The New Zealand dollar fell against the Australian dollar as traders betting the Reserve Bank of Australia would make a strong statement about an over-valued currency were forced to close out their bets when it didn't.
The New Zealand dollar fell to 92.76 Australian cents, from 92.94 Australian cents immediately before the RBA statement and from 92.86 cents the previous day. The kiwi dollar rose to 87.71 US cents from 87.52 cents.

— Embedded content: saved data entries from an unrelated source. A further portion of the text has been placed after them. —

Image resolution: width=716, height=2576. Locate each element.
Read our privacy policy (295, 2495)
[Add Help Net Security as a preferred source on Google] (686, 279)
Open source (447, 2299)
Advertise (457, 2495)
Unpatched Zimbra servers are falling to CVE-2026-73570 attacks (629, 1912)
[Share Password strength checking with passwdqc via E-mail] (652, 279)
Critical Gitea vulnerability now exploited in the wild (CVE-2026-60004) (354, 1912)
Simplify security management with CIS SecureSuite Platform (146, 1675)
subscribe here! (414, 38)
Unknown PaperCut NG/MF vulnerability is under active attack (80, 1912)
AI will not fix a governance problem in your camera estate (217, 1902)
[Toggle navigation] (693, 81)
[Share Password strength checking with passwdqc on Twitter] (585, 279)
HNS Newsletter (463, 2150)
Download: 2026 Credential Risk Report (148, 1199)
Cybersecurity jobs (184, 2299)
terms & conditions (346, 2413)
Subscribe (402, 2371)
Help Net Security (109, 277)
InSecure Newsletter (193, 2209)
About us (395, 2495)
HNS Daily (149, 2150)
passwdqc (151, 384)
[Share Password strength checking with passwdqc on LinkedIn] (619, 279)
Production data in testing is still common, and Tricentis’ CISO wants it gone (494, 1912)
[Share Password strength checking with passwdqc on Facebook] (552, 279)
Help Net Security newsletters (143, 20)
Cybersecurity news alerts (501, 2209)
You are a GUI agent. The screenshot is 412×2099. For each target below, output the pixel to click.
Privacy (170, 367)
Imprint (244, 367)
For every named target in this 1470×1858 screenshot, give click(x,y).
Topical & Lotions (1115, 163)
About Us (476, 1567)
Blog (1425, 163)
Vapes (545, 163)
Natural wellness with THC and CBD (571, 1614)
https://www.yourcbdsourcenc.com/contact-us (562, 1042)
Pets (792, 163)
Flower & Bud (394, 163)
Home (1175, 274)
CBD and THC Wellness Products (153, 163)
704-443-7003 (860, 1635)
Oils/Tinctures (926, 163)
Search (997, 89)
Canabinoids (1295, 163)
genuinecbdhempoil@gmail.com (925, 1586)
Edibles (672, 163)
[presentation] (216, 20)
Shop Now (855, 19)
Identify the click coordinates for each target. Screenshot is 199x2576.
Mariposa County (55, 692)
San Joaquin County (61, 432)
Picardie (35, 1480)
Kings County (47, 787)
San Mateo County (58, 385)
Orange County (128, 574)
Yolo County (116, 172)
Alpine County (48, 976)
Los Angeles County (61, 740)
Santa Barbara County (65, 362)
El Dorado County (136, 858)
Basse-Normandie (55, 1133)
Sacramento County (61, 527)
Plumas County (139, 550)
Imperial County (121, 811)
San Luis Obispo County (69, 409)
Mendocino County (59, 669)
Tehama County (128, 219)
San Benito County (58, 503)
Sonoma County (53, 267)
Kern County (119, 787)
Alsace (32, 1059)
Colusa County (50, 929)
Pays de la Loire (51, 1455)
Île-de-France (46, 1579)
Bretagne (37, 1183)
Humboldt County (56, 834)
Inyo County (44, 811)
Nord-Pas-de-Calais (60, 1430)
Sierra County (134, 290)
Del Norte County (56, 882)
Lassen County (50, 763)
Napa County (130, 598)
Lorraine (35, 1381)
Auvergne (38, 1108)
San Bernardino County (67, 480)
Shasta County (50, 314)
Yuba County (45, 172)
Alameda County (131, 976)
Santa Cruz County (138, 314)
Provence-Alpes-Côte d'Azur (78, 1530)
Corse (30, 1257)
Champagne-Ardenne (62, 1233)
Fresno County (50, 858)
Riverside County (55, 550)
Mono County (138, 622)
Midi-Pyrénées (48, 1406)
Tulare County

RBA governor Glenn Stevens said in his statement on monetary policy that the Australian dollar "remains high by historical standards, particularly given the declines in key commodity prices, and hence is offering less assistance than it might in achieving balanced growth in the economy," a change from last month's statement, when he said a weaker currency was assisting in achieving balanced growth in the economy. Helping underpin confidence in both the kiwi and Australian dollars, two gauges of Chinese manufacturing showed expansion in June, with the official purchasing managers' index at 51.
"The market was expecting stronger language around the currency," said Imre Speizer, senior market strategist at Westpac Banking Corp. "People would have shorted (the Australian dollar against the greenback) going into the statement and didn't get the result so they've closed things out."
He said the kiwi dollar probably won't move much ahead of US non-farm payrolls on Thursday, a day earlier than usual because of a public holiday in America. Consensus is that the world's biggest economy added in the low 200,000s.
"The market is overwhelmingly expecting a decent number so if it is a slightly indecent number" could see the greenback sold off, he said.
The New Zealand dollar rose to 64.10 euro cents from 63.91 cents at 8am and from 64.13 cents yesterday. It traded at 51.27 British pence, from 51.40 pence yesterday and was at 88.94 yen from 88.64 yen. The trade-weighted index was little changed at 81.25.